**BRIEF**
Return the lines below that contain the word "computer".

**DATA UNDER STUDY**
★ ★ ★ ★
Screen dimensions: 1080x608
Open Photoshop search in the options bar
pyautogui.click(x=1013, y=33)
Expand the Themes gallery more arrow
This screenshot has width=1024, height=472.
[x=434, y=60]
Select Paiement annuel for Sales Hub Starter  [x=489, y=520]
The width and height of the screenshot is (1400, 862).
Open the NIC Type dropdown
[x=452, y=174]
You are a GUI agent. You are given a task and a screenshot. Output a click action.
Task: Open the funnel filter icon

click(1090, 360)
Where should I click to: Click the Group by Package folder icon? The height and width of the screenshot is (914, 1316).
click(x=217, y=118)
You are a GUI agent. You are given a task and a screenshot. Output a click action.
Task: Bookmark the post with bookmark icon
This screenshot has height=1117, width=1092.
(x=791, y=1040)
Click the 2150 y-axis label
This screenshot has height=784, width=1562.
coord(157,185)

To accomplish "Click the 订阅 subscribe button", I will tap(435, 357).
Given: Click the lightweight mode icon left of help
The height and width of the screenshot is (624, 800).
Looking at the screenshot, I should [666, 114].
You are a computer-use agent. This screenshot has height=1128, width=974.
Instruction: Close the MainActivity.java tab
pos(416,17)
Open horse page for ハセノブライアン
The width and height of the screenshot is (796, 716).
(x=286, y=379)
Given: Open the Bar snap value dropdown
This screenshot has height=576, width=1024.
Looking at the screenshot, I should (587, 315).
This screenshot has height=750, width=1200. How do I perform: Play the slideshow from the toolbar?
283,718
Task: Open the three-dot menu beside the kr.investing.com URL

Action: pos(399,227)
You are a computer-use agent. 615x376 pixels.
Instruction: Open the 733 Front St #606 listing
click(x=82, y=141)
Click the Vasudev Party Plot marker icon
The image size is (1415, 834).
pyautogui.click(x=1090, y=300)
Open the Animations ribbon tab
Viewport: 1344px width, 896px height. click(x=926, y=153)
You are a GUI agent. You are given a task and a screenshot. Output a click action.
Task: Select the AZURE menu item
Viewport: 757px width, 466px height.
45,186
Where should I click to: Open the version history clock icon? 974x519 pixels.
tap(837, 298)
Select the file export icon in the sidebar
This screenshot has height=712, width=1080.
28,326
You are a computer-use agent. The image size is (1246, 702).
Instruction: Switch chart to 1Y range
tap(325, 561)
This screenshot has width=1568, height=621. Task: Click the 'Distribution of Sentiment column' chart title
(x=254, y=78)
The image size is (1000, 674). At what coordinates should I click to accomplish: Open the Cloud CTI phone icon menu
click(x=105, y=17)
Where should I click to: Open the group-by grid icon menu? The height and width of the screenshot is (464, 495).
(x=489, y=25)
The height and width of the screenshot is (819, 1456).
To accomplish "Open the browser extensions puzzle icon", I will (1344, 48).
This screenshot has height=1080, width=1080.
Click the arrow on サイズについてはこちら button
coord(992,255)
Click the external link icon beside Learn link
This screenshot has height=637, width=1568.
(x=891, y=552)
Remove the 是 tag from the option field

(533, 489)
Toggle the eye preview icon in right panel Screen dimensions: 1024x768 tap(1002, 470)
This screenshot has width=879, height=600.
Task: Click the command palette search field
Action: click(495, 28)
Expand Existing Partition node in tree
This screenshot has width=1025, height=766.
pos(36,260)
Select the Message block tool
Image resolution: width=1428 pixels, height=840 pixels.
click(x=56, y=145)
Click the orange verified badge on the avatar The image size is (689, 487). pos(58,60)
★ ★ ★ ★
**PROBLEM SOLUTION**
You are a computer-use agent. This screenshot has height=1128, width=974.
You are a computer-use agent. 615x376 pixels.
You are a computer-use agent. The image size is (1246, 702).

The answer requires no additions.